ONDA volunteers have spent years completing deferred maintenance on trails in the Steens Mountain Wilderness that overlap with the Oregon Desert Trail, a 750-mile route that connects all of the iconic landscapes in Oregon’s high desert.
ONDA volunteers have also surveyed about 750,000 acres of public land on and around Steens, identifying about 545,000 acres with wilderness characteristics.
Between 2000 and 2017, ONDA volunteers pulled 125 tons of obsolete barbed wire off of Steens—equivalent to the weight of 10 school buses—to provide safer habitat for wildlife like wildlife like Greater Sage-grouse and pronghorn.
In 2009, ONDA blew the whistle on the “Burnt Car Road” illegally bladed into the Steens Mountain Wilderness. Under an ensuing legal settlement, volunteers worked with federal land managers to repair the damage and restore pristine high elevation meadows.
In 2015, a federal judge agreed with ONDA that agency land managers could not drive cross-country in Wilderness Study Areas on Steens to conduct juniper removal. Under the Steens Act, these sensitive habitats require more environmentally protective approaches to vegetation management.’
In 2016, ONDA successfully blocked a proposal to build an industrial-scale energy facility on Steens, protecting essential winter habitat and population connectivity for the imperiled Greater Sage-grouse.

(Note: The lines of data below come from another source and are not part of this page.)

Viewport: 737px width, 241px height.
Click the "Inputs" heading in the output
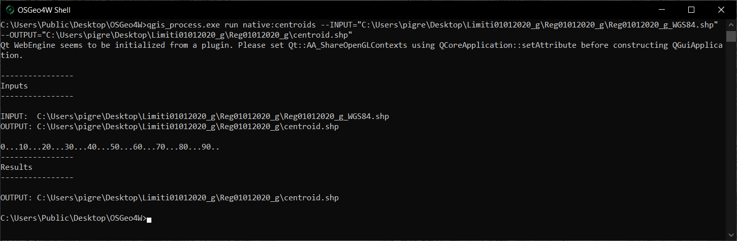[x=14, y=86]
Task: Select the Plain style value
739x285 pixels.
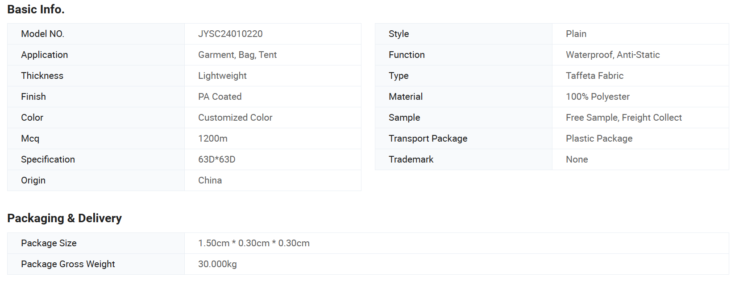Action: pos(576,34)
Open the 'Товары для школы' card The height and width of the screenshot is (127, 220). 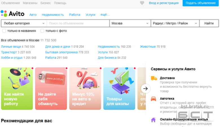[119, 88]
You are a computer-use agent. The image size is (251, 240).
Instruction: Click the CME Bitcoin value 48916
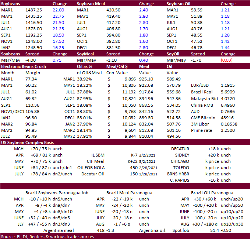coord(227,118)
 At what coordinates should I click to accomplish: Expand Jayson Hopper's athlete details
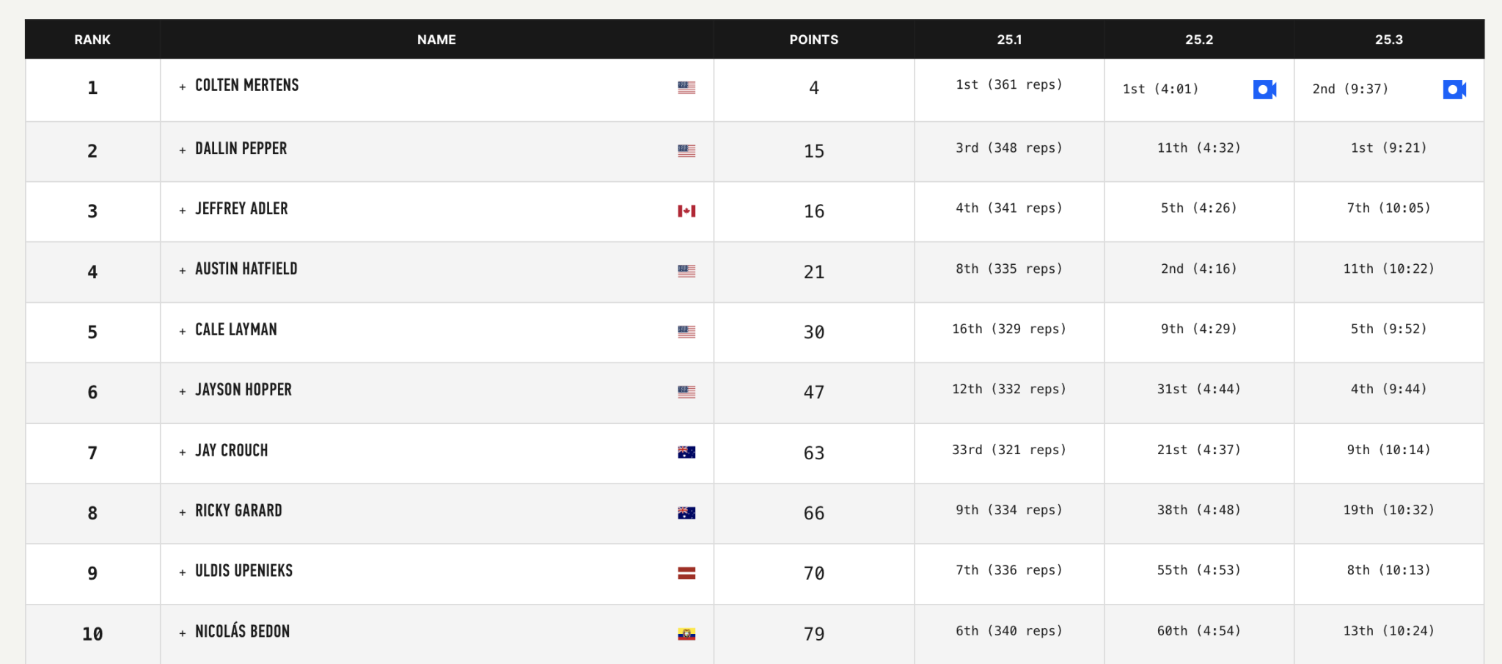(183, 390)
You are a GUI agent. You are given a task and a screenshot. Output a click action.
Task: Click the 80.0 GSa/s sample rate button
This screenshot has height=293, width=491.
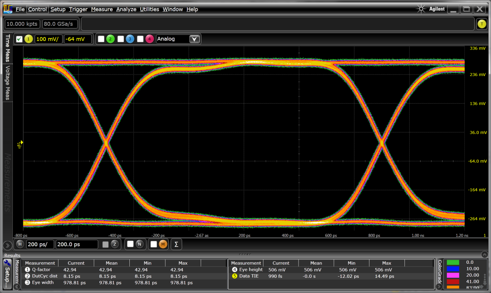pos(60,24)
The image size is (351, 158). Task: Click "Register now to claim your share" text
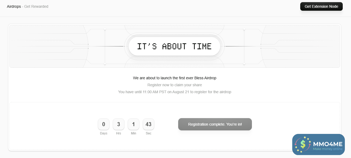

In 2019, a federal appeals court threw out a motorized travel plan for Steens that would have created hundreds of miles of obscure or nonexistent routes that threatened wilderness values and intact sagebrush plant communities. This ruling affirmed decades of citizen-led efforts to demonstrate the importance of Steens Mountain and ensures that the mountain will continue to be protected.